Gene bir parkta,
Gene bir masanın etrafında,
Gene Ayyaş Hüsnu ve Salih.
Gene bir yetmişlik ve birazda peynir.
-Oğlum kalbim ağırıyor, demlenmiyelim bu gün,
-Hadi seni doktora götürelim,
-Para mı var be, neyle?
-Her şey paraylamı ki ya?
-Ne sandın ya, parasız anan bile babana, bakıyormu ki?
-Bak bakan bile Amerika'da kontrolden geçmiş,
-Ben bakanmıyım ki be oğlum,
-Düşünki uçağa bindin be ağbi,
-Düşsün uçakta sonra değil mi?
-Niye düşsün ki, içinde sen ve yolcular,
-Bende şans mı var be oğlum, bırak başkaları yaşasın bari.
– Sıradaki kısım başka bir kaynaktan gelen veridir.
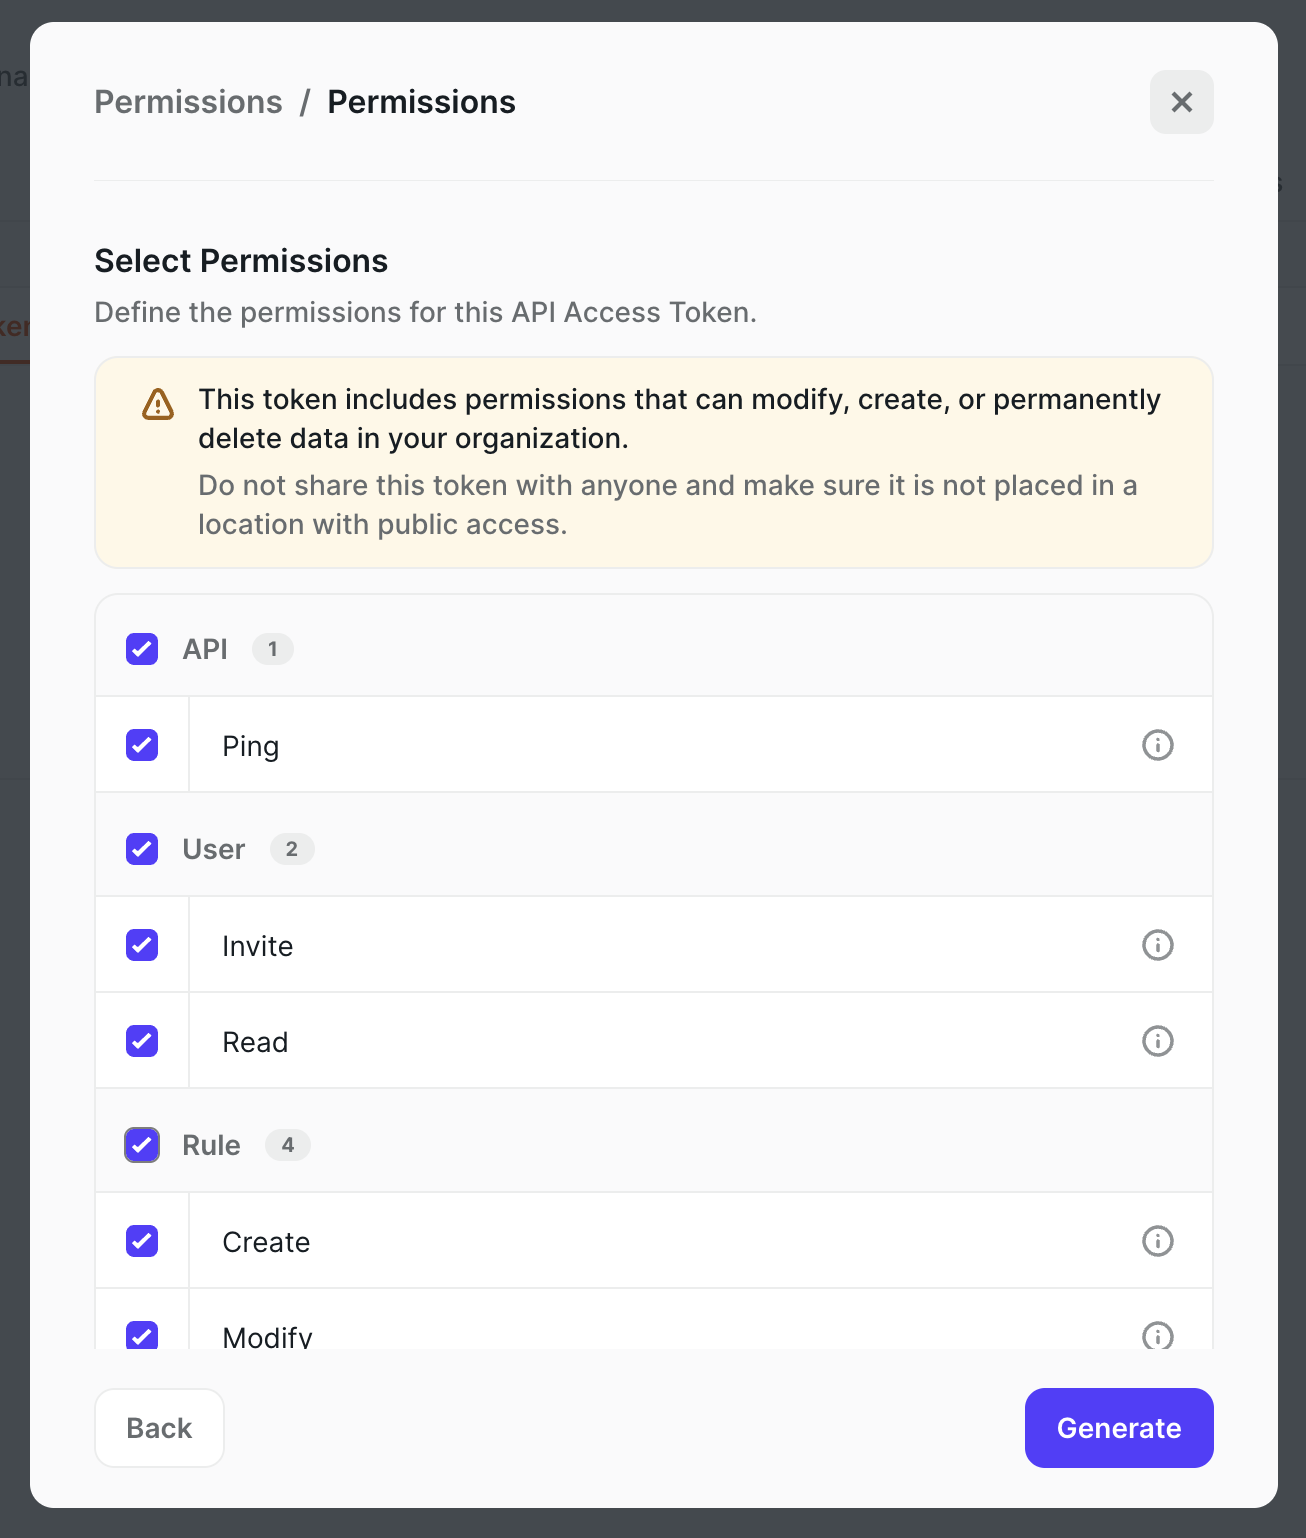Click the Back button
This screenshot has width=1306, height=1538.
click(159, 1428)
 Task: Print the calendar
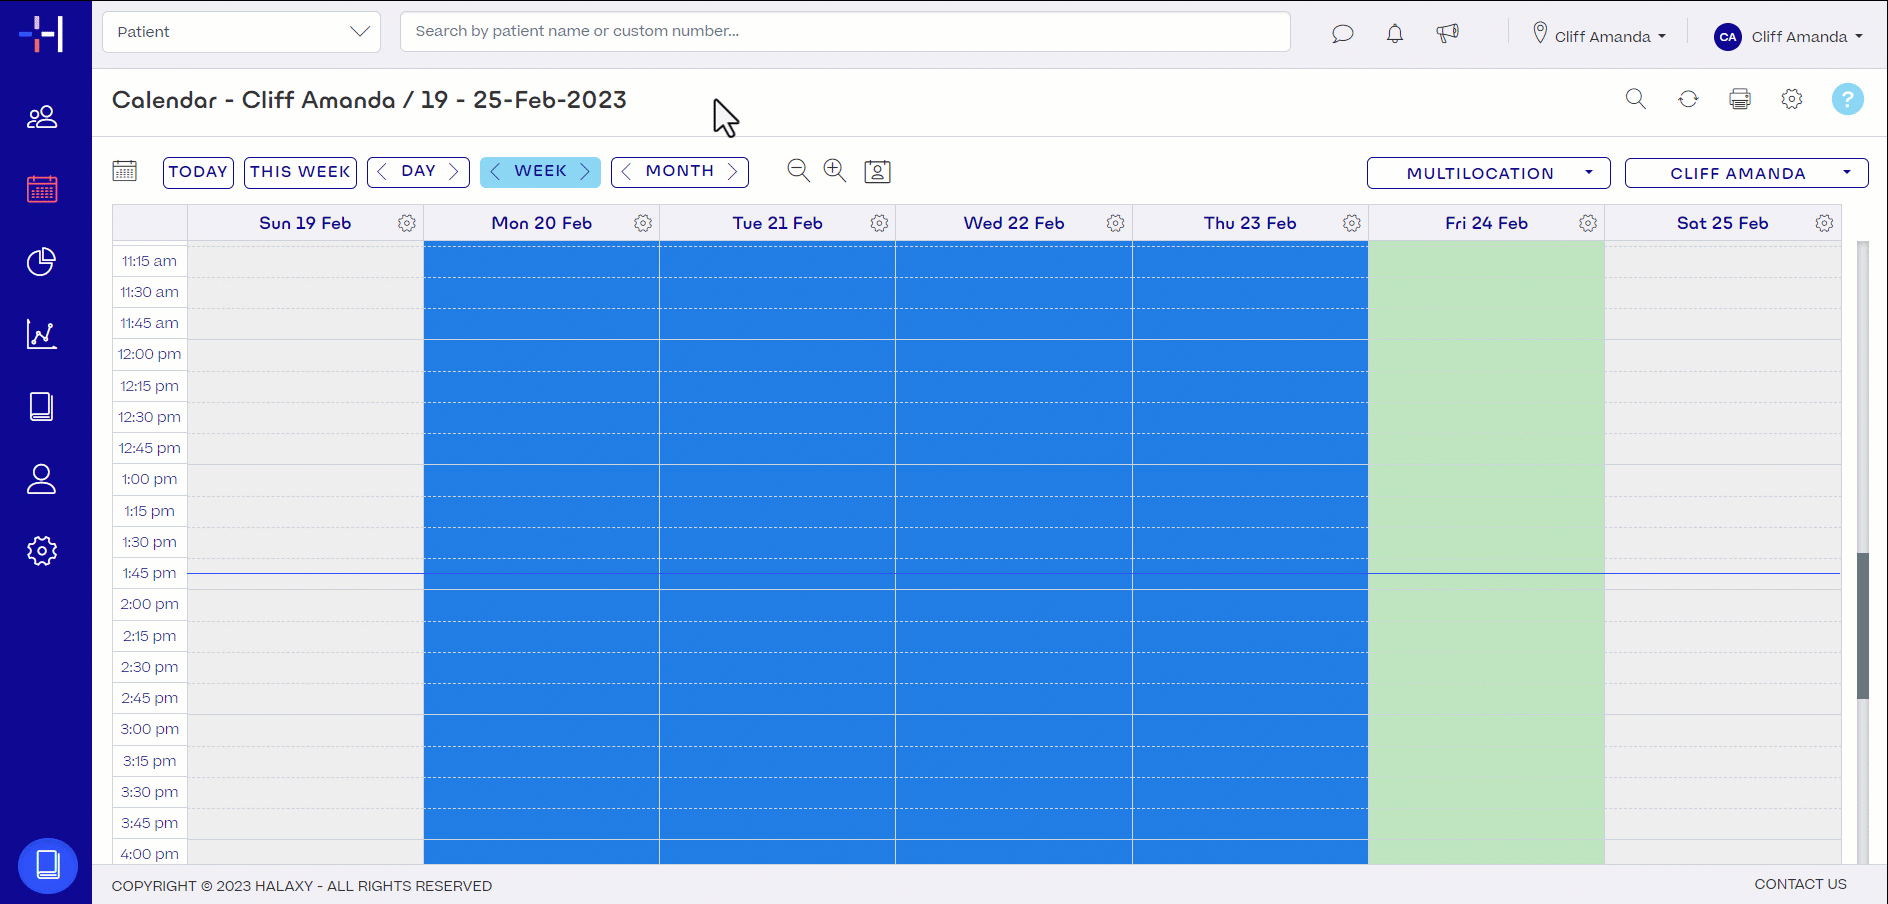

Derken dayanamadı Ayyaş Hüsnü,
Doldur dedi Salih'e atalım bir kadeh bari.
İlk kadehte güldü Ayyaş Hüsnü,
-Amerika ha, kalp kontrolü, hem de ben ha,
-Evet sen abi, ne var ya,
-Güldürme beni lan koy bir kadeh daha,
-Yarasın ağbi, bak iyi geldi galiba,
-Sen sarhoşmu oldun oğlum Salih'im ya?
-Niye ki ağbi, niye öyle dersin?
-Niyesi varmı oğlum önce beni bakan sanırsın,
-Sen benim bakanımsın ya ağbi,
-Sonrada gülmekten öldürürsün,
-İyi ya ağbi sende gül.
-Niye ki oğlum, ha niye ki?
-Gülmek kalbe iyi gelirmiş ya ağbi.
-Tabi ya, nasılsa ben vatandaş Ayyaş Hüsnü'yüm, neyime doktor ya.